ARLINGTON, Texas -- Adrian Beltre came to bat in the fifth inning looking for a pitch he could hit over the wall. He got one to match an MLB record.
Beltre homered in his fourth at-bat to complete his third career cycle, becoming the first player since the 1930s to accomplish that, in the Texas Rangers' wild 12-9 victory over the AL West-leading Houston Astros on Monday night.
"Not going to lie, I was looking for a home run," said Beltre, who lined a fastball into the seats in left field.
A two-run triple by Beltre in the first inning put the Rangers ahead to stay at 3-2. He had a double in the second on another ball hit into the left-center gap, but he suddenly put on the brakes after rounding the base hard instead of going for another triple.
"I thought I might, but I changed my mind last second," said Beltre, who rapidly circled both of his arms like he was trying to reverse his momentum.
Asked whether he was thinking then about preserving the chance for a cycle, Beltre paused briefly before responding, "Maybe."
Beltre had a single in the third before his ninth homer of the season completed the cycle against the third Astros pitcher.

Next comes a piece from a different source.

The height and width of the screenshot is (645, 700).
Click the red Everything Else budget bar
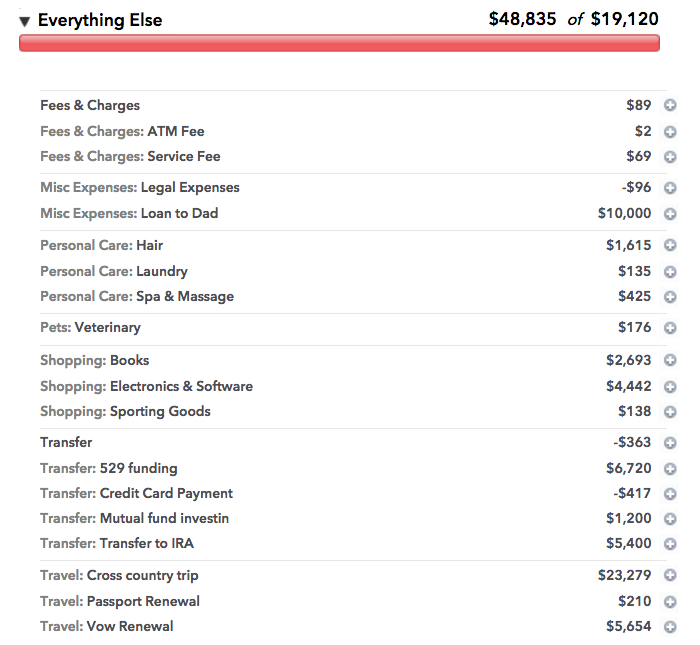coord(339,43)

He was one of five Texas players with multiple RBIs in the game.
The last major leaguer with three career cycles was Babe Herman, who had two in 1931 and one in 1933, according to research provided by the Elias Sports Bureau to the Rangers. The only other big leaguers with three career cycles are Bob Meusel (1921, 1922 and 1928) and John Reilly (twice in 1883 and 1890).

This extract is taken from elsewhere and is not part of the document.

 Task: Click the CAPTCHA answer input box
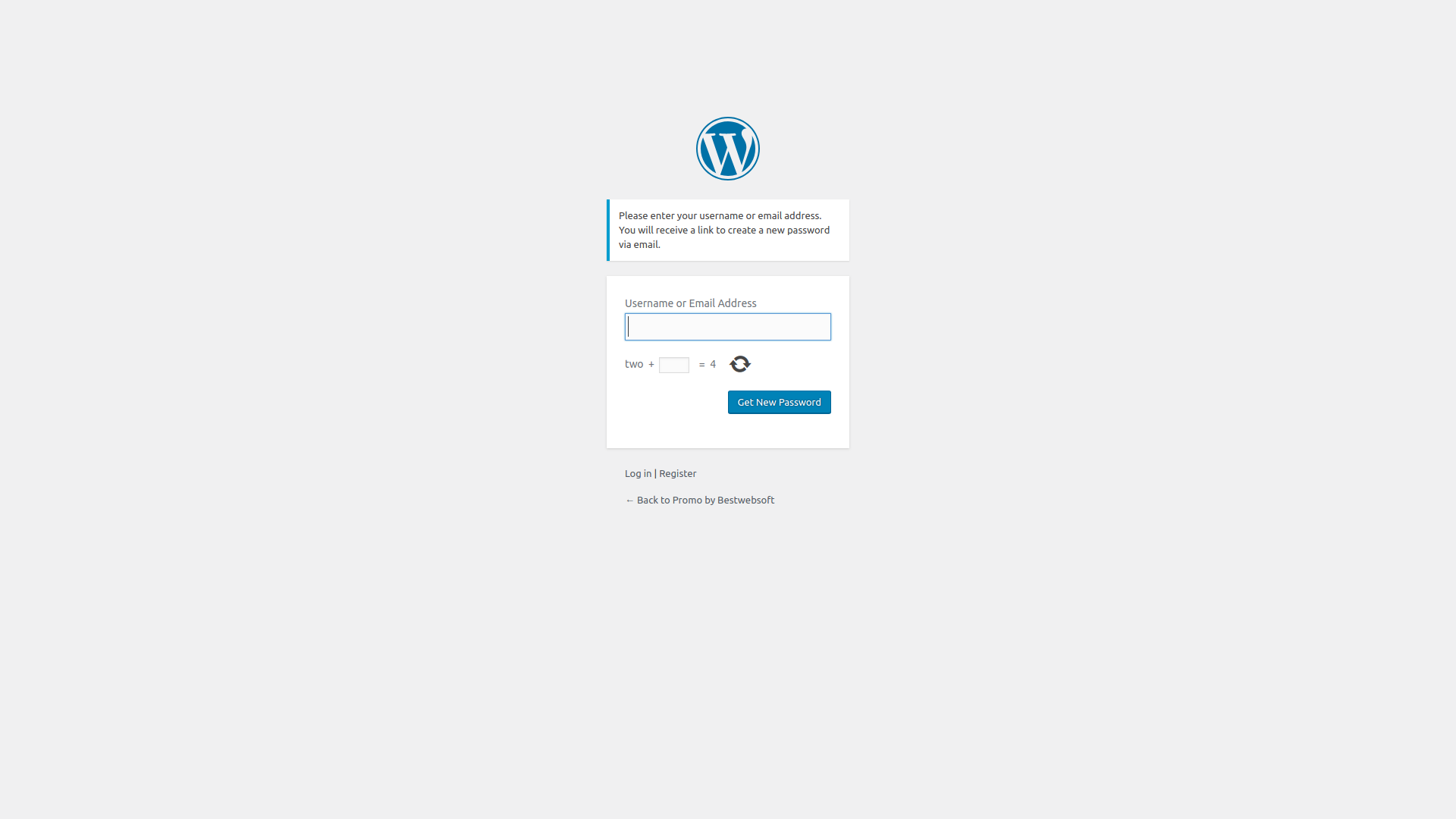point(674,364)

"He's our leader, and it's just another testament, another story, another chapter in his book," Rangers starting pitcher Colby Lewis said of Beltre, the 36-year-old third baseman in his 18th major league season.

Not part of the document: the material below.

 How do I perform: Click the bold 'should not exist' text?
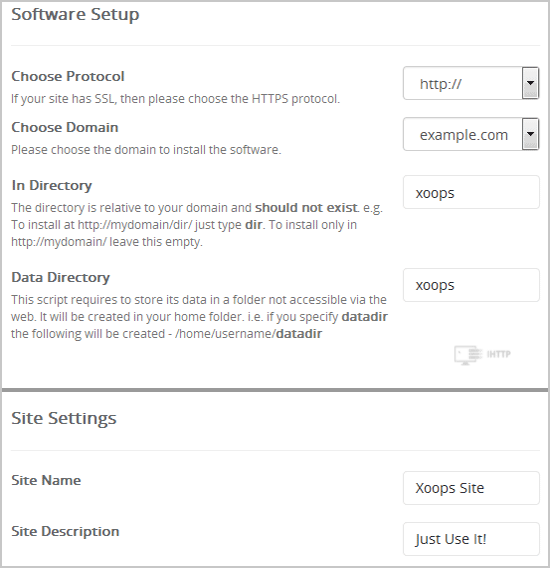pos(307,208)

"What an incredible feat for him," manager Jeff Banister said. "Truly amazing."
All three of Beltre's cycles have come at the Rangers' ballpark, two for the home team and one as a visitor when he was playing for Seattle on Sept. 1, 2008. His other cycle for Texas was Aug. 24, 2012, against Minnesota -- and he's the first player to have more than one in the Rangers' 55-season franchise history.
It was the ninth cycle in Rangers' history, their sixth since the beginning of the 2009 season, twice as many as any other team in the major leagues in that span -- Arizona and Colorado have three each. Arizona in 2012 was the last team with two cycles in the same season. The last AL team with multiple cycles in the same year was Minnesota in 2009.